Traditional classifiers can be categorized into interpretable models (or white-box models) and non-interpretable models (or black-box models). Interpretable models are the models whose internal structures or parameters are simple and can be easily explained, the examples of interpretable models are decision trees, linear models, logistic regression models. Non-interpretable models are the models whose are complex and difficult to explain, the examples of non-interpretable models are random forests, support vector machines and neural networks. Though the white-box models are intrinsically easy to interpret, they usually fail to achieve comparative accuracy as the black-box models. To facilitate the successful deployments of machine learning models when both of interpretability and accuracy are desired, there exist two directions of research: (1) increasing the accuracy of white-box models, and (2) increasing the interpretability of black-box models.
Patterns are conjunctions of feature-value conditions, which are intrinsically easy to comprehend, and they have been shown to have good predictive power as well. The objectives of the thesis is to propose methods to utilize patterns to increase the accuracy of white-box models by interpretable feature engineering and building interpretable models, and help black-box models provide explanations.
First, we discuss the pattern based interpretable feature engineering. Pattern based feature engineering extracts patterns from data, selects the representative patterns from the extracted candidates and then projects the instances in the original feature space into new pattern based feature space with a mapping function. The new pattern based features can be more discriminative, and meanwhile they are interpretable.
Second, we propose a method to explain any classifier using contrast patterns. Given a model and a query instance being explained, the proposed method first generates a synthetic neighborhood around the query using random perturbations, then labels the synthetic instances using the model, finally the method mines contrast patterns from the synthetic neighborhood and selects top K patterns as the final explanations. The experiments show that the method is able to achieve high faithfulness such that the explanations truly reveal how a model ``thinks'', moreover the method is able to support scenarios where there exist multiple possible explanations.
Third, we analyse why some instances are difficult to explain. We investigate the crucial process of generating synthetic neighbors for local explanations methods, as different synthetic neighbors can result in explanations of different quality, and in many cases, the random perturbation does work well. We analyze the relationship of local intrinsic dimensionality (LID) and the quality of explanations, and propose a LID based method to generate the synthetic neighbors such that the generated synthetic neighbors are more effective than the ones generated by other baseline methods.
Then we propose an interpretable model that achieves comparable accuracy with the state of the art baselines using patterns. The proposed method is a pattern based partition-wise linear models method that can be trained together with expert explanations. It divides the data space into several partitions, and each partition is represented by a pattern and is associated with a local linear model. The overall prediction for a query is a linear combination of the local linear models in the activated partitions. The model is interpretable and is able to work with expert explanations as a loss function in terms of explanations is part of the ultimate loss function. The results show that the proposed method is able to make superior reliable predictions and achieve competitive accuracy comparing with the baseline methods.

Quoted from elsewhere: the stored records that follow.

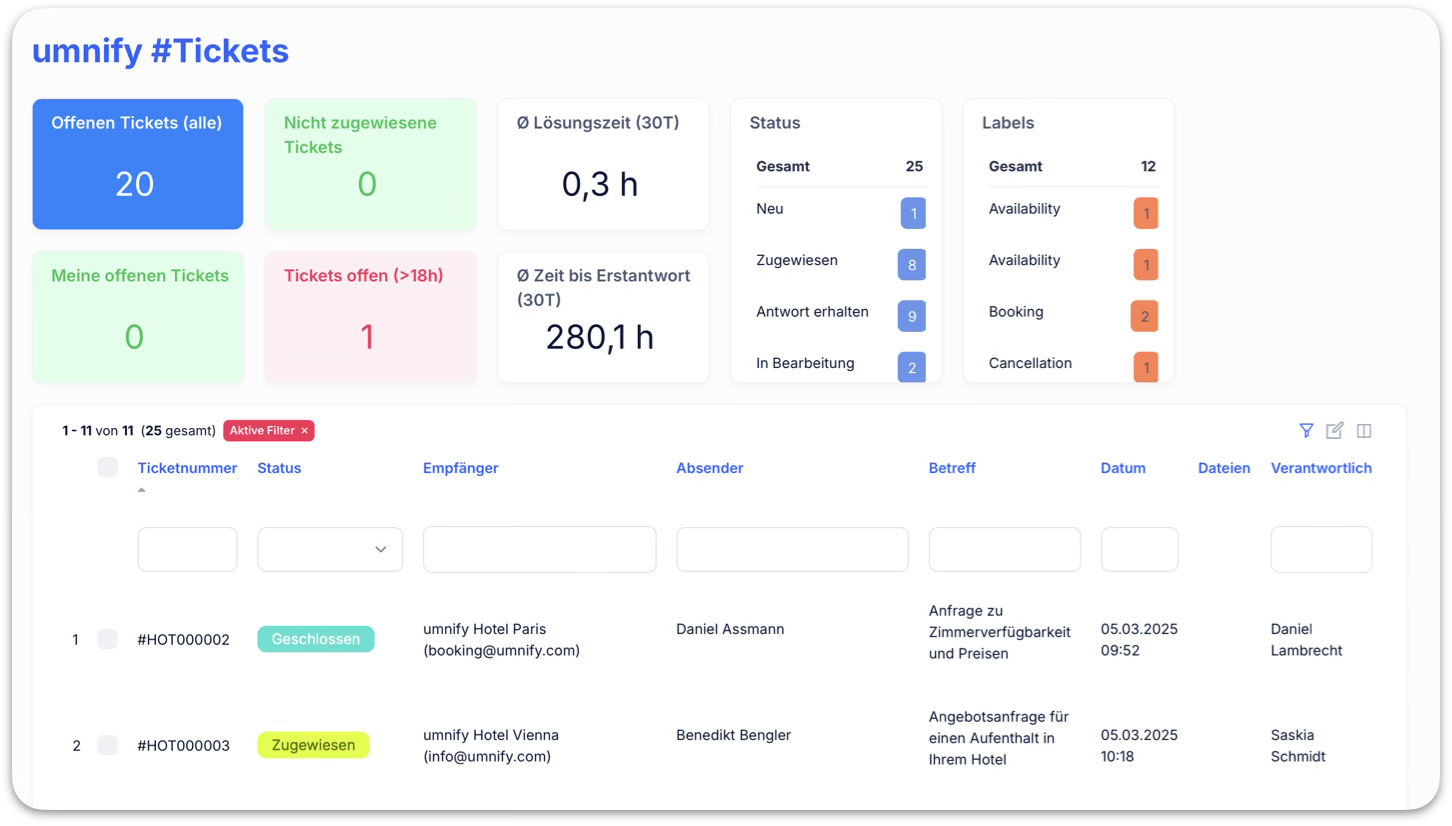
Task: Click the edit pencil icon above table
Action: (1334, 431)
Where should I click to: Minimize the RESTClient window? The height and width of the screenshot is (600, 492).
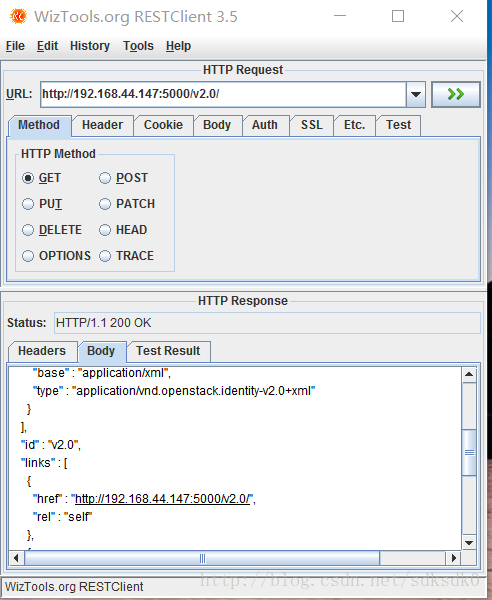pos(340,16)
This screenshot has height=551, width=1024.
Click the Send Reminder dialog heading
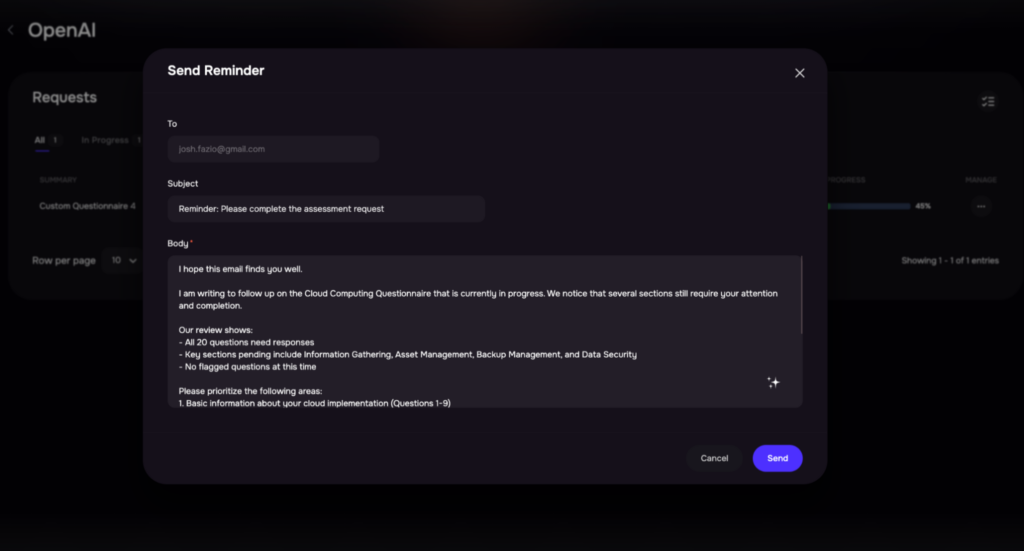216,71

Finally, we show how to construct a model to make both accurate and reliable predictions by jointly learning explanations and class labels using multi-task learning in neural networks. We propose a neural network structure that is able to jointly train the class labels and the explanations where the explanations can be treated as another label information. We fit a neural network in the framework of multi-task learning. The neural network starts with a set of shared layers and then split into two separate layers where one is for class label and the other is for explanations. The experiments suggest that the proposed method is able to make reliable predictions.
In summary, this work recognizes the importance of interpretability of machine learning models, and it utilizes patterns to help improve the interpretability of machine learning models through: interpretable feature generation, pattern based model-agnostic local explanation extraction, pattern based partition-wise linear models and joint learning framework with explanations and class labels. We also investigate why a particular instance is difficult to explain using local intrinsic dimensionality. All work is supported by theoretical analysis and empirical evaluations.||